In a postscript to letter 309, however, he wrote a little verse that suggests that the Tolkiens did have a cat at that time:
Quote:

J.R.R.Tolkien
had a cat called Grimalkin:
once a familiar of Herr Grimm,
now he spoke the law to him.
(Grimalkin was the name of the witches' cat in Macbeth)

In another letter (#342 and #345) he wrote an answer to a cattle breeder who asked if she could use "Rivendell" as a herd prefix and use LotR names for bulls and cows:
Quote:

letter #342
I should be interested to hear what names you eventually choose (as individual names?) for your bulls; and interested to choose or invent suitable names myself if you wish. The elvish word for 'bull' doesn't appear in any published work; it was MUNDO.
letter#345
Personally I am rather against giving strictly human and noble names to animals; and in any case Elrond and Glorfindel seem unsuitable characters, for their names which meant (1) 'The vault of stars' and (2) 'Golden hair' seem inapt. I recently played with the notion of using the word for bull I gave you, which introduced in the form -mund gives a fairly familiar sound (as in Edmund, Sigismund, etc.), and adding a few Elvish prefixes, producing names like Aramund ('Kingly bull'), Tarmund ('Noble bull'), Rasmund ('Homed bull'), Turcomund ('Chief of bulls'), etc. I wonder what you think of these?
Arwen was not an elf, but one of the half-elven who abandoned her elvish rights.
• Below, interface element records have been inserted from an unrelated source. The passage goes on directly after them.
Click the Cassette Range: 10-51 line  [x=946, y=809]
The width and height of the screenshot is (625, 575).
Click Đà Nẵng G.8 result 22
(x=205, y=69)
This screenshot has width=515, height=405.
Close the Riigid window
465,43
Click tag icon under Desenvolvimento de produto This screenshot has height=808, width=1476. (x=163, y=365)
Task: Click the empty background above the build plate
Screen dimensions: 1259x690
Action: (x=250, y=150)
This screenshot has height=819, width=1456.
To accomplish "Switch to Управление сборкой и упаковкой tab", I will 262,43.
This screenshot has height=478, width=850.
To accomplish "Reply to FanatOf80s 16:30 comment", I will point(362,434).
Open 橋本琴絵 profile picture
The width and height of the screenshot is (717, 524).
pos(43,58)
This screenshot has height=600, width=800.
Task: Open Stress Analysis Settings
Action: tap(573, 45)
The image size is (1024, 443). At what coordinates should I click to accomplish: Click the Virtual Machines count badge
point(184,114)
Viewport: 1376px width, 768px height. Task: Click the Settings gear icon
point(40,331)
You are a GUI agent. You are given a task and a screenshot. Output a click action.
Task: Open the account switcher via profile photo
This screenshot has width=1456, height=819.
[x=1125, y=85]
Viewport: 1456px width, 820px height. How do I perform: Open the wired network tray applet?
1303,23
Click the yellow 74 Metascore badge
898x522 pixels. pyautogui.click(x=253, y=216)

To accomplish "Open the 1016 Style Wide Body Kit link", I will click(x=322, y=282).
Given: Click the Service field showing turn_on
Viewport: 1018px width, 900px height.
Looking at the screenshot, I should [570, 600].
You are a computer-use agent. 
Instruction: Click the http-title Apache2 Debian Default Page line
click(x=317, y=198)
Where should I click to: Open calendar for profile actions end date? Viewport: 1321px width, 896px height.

Galadriel ('Glittering garland') is the chief elvish woman mentioned in The Lord of the Rings; her daughter was Celebrían ('Silver queen'). There was also Nimrodel. But I shouldn't really like these names to be given to heifers or cows. If you care for the Aramund type, I could invent a few female names. But though it is made on classical models rather than elvish, wouldn't the name of Farmer Giles' favourite cow – Galathea (in Farmer Giles of Ham) – be useful? which as it stands might be interpreted 'Goddess of milk'.
Really very nice and helpful, wasn't he!